Fury Race Cars only had one car to take the track rather than having a backup if necessary like most other teams do, so Grala took practice carefully and in small chunks.

“The last thing we wanted to do was go out and wreck it in practice,” Grala said. “So, we just took either four or six laps in [first] practice by ourselves, in about two or three different runs. We sat second practice out altogether.”

In his few practice laps, Grala stayed clear of other cars to keep the car out of trouble. Cars race in large packs at Daytona and are extremely aero dependent, so he didn’t have a feel for how his car would actually race.

Qualifying was rained out, and NASCAR lined up the field by owner points. Because of the new team, Grala started 38th.

“Our first laps in the pack, actually feeling the handling of the car, was in the race,” Grala said.

Grala said despite that, the team finally had the car adjusted the way he wanted it by the last half of the race—and he was fine with taking his time to get there.

“These races are easy to go from the back to the front, but really dangerous,” Grala said. “That’s how you often find yourself caught up in the carnage. So, we had to be smart with our strategy to put ourselves into a position where we could miss it.”

By the end, Grala had made it to the front without incident. He was in eighth, and coming to a restart from caution with with seven laps to go. That was the point when he thought to himself, “Alright, we’ve done what we needed to do, we’re in position, we’ve got a shot, so let’s see what we can do with it,” he said.

The feeling didn’t last long.

“Coming to the green for that restart, I felt like I had a right-rear tire going down,” Grala said. He asked another driver next to him to pull up and see if the tire was going down, and the driver said it was. Grala went down pit road for four tires as the rest of the field took the green flag.

Grala left pit road by himself, out of the pack and the draft, which can up car speeds by several miles per hour. (The pole-winning speed for the Talladega Xfinity Series race during single-car qualifying this year was 189.4 mph, while top speeds during the race were around 193 mph.)

Grala was about to go a lap down when another caution came out, sending the race into what NASCAR now calls “overtime”—a two-lap attempt at the finish.

“I was running 24th at the time [of the caution],” Grala said. “With all of those cars that wrecked, I ended up being able to restart 15th.”

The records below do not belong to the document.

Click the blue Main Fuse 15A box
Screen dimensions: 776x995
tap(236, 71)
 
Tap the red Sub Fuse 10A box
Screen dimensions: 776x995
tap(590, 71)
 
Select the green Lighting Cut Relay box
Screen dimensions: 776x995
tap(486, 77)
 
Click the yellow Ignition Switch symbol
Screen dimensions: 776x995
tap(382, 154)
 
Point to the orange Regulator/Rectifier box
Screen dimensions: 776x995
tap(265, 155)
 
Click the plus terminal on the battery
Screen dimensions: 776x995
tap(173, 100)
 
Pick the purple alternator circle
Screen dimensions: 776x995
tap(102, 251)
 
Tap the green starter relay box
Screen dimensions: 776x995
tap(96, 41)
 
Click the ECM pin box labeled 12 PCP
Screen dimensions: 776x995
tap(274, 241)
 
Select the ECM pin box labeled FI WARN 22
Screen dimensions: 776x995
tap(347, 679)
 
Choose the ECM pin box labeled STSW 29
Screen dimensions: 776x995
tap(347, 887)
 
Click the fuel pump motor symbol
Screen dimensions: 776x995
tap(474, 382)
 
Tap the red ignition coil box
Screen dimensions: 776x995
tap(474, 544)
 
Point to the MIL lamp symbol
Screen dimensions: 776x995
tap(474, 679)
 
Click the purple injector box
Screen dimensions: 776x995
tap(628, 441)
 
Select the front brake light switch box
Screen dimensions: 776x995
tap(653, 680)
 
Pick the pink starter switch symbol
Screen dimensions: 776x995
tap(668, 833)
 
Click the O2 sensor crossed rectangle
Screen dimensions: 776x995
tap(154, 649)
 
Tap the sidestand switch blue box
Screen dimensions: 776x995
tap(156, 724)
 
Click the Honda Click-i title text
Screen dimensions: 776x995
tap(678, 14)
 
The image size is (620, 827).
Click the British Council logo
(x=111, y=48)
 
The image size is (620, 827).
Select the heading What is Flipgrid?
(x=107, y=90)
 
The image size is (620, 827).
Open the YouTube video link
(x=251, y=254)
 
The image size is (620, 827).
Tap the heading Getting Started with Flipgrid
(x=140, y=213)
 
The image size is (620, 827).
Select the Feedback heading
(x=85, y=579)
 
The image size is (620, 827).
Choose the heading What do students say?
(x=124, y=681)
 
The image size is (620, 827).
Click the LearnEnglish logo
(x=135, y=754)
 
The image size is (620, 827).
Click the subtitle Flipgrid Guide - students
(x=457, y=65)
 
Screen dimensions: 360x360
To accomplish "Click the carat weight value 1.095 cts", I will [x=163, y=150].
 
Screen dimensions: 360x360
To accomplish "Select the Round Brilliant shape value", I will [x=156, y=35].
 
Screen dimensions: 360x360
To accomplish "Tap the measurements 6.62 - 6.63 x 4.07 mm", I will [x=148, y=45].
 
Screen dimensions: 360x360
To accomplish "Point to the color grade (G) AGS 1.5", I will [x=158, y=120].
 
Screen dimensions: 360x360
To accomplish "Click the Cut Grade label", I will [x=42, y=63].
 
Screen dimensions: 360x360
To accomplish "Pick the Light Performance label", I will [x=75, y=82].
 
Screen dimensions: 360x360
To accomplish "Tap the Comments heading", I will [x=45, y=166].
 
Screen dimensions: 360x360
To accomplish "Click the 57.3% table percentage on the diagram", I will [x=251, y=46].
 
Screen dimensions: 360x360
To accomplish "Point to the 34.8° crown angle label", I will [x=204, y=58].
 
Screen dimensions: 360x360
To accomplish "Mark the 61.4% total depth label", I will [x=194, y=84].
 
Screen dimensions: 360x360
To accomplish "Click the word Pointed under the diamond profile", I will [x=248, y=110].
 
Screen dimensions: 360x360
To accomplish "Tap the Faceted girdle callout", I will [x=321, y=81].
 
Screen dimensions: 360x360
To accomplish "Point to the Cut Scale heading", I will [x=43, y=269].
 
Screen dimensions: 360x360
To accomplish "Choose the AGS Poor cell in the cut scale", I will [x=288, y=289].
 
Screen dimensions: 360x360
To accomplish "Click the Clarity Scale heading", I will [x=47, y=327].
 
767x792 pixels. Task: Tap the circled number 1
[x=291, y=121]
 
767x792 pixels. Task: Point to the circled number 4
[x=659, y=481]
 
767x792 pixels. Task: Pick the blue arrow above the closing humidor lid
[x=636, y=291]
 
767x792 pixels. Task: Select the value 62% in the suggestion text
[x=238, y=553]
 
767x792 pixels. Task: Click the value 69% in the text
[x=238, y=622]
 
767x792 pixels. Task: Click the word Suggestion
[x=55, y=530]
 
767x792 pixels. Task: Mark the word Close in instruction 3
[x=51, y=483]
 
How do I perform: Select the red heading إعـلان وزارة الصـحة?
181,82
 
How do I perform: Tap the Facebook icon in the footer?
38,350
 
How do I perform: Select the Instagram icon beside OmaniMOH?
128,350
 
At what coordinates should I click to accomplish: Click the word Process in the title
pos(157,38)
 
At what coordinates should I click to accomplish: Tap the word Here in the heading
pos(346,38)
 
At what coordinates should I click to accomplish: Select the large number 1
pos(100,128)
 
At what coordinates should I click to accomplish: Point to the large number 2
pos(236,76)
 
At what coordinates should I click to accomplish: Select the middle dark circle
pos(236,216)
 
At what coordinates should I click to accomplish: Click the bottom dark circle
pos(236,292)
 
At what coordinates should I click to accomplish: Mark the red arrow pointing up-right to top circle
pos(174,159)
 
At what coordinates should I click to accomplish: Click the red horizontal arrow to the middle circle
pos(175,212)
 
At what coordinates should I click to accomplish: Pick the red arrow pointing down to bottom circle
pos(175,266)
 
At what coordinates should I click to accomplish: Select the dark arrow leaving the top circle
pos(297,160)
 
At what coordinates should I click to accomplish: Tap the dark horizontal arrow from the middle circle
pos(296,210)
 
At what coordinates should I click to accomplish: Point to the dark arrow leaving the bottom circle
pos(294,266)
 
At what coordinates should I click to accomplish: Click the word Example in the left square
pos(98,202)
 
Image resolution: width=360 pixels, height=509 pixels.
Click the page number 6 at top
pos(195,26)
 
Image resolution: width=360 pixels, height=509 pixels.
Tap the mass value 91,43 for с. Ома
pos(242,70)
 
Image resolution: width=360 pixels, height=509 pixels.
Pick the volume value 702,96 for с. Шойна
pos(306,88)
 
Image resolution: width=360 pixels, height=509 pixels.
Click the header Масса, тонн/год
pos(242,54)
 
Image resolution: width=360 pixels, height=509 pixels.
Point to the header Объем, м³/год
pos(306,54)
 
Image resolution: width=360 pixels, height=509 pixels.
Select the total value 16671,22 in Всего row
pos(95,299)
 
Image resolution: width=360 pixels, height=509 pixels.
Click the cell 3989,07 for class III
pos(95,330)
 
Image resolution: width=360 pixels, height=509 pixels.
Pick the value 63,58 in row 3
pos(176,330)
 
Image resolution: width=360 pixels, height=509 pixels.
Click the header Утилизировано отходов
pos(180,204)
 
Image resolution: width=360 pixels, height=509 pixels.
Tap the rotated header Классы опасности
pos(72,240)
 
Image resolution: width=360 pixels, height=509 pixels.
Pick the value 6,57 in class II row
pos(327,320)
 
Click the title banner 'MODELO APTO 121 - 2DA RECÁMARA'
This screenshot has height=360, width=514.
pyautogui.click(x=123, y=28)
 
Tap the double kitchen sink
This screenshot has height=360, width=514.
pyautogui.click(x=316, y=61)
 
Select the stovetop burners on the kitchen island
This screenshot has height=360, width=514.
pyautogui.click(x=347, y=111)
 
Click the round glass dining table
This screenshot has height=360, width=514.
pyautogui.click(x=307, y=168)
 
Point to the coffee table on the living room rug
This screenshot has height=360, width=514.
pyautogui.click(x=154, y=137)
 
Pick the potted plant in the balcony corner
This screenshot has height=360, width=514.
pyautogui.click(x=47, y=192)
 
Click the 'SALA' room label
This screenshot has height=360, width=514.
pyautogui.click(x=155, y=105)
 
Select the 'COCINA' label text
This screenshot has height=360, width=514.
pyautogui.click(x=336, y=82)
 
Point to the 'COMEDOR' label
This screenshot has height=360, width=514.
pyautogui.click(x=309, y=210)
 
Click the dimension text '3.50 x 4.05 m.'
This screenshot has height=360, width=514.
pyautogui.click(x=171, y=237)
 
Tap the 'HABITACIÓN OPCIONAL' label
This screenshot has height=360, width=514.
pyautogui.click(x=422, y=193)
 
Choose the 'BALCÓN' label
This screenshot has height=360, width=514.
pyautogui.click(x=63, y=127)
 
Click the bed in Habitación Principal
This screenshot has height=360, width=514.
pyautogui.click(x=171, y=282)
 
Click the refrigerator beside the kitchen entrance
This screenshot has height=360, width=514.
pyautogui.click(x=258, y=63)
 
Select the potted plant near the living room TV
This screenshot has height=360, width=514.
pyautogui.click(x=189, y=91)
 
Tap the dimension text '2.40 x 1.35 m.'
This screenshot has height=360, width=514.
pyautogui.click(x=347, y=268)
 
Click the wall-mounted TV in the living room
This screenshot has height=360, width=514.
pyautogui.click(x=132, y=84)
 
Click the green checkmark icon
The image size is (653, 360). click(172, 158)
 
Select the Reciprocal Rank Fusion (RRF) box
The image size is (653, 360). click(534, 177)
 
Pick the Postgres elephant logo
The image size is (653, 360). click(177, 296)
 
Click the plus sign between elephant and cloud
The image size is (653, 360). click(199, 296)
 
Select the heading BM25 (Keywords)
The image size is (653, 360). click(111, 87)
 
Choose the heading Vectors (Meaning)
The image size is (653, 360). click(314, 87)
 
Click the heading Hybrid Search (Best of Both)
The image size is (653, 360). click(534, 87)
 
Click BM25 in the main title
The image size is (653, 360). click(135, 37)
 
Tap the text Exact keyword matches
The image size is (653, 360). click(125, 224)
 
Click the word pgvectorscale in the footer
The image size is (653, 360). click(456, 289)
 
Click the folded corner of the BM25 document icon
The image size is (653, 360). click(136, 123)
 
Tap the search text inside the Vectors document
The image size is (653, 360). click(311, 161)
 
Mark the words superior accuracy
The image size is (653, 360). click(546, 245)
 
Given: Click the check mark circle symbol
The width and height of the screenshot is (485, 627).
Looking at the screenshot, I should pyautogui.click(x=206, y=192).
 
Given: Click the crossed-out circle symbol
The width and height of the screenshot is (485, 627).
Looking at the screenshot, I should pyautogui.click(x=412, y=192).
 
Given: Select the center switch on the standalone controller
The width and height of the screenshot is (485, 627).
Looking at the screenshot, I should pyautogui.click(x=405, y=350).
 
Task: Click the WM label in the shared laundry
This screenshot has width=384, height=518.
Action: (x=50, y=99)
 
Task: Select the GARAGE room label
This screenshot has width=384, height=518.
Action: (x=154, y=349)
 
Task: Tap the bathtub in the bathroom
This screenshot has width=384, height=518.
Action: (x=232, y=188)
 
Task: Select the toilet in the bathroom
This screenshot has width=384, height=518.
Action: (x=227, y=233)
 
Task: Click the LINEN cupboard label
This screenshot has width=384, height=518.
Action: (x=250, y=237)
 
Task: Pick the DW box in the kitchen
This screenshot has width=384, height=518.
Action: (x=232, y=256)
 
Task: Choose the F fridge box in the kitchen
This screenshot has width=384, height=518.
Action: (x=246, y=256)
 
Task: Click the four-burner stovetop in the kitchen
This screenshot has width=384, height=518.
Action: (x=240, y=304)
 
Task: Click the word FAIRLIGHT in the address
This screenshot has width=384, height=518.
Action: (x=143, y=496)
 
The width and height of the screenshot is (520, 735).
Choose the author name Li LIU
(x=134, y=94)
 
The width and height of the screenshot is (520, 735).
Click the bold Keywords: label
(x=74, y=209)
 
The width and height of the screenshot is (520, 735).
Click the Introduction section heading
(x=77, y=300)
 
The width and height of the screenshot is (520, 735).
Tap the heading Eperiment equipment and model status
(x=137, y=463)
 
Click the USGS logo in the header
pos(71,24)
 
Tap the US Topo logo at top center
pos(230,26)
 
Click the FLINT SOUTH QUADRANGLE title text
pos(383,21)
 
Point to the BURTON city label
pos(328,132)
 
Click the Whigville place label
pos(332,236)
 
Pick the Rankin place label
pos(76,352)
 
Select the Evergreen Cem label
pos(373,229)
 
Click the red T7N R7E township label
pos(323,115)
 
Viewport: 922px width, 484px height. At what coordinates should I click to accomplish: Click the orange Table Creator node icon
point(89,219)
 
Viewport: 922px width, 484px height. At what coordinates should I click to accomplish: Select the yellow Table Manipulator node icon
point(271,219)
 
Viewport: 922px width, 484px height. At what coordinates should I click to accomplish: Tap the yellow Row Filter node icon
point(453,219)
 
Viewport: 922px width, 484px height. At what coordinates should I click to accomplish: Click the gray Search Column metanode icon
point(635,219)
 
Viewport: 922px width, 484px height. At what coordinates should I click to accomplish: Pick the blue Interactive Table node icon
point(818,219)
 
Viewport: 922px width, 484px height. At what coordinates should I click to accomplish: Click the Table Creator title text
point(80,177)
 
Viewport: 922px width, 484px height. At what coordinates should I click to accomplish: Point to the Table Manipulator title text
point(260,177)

Grala went from 15th to sixth during those two laps, eventually getting bumped to fifth when NASCAR uncharacteristically disqualified the original race winner for dipping out of bounds to make a pass.

“Considering our flat tire with only seven laps to go, to come back and finish in the top five was nothing short of extraordinary for us,” Grala said. “Everybody was pumped up.

“And, you never know. Had we been able to restart eighth there at the very end, who’s to say? We could have been in that big one, or we could have had a shot at the win. But I guess we’ll never know.”

He, Eury and the rest of the team will also probably never know what happens to that old, discounted show car they raced to a fifth-place finish at Daytona. (Stewart-Haas didn’t get back to Jalopnik when we asked where exactly it would end up, and Eury didn’t ask at all.)

Fury Race Cars didn’t pull a deal together to run the next race at Kentucky, and started peeling the wrap off when the team got back to the shop on Monday.

“By the end of the day, the car was back to bare metal body,” Grala said. “by the next day, Tuesday, I believe, the car was back on its way to Stewart-Haas.

“That was where the story left off for me.”

It left off there for Eury, too. He said the old Mustang that could was “meant to be,” but that he’s not at all sentimental or invested in finding out where it ends up.

“Nah,” Eury said. “It’s just one of those deals. It’s like, that’s what we do. We build cars, we take them, we race them. You always hope the next car you build will be better than [the last] one, so you never get tied to a car.”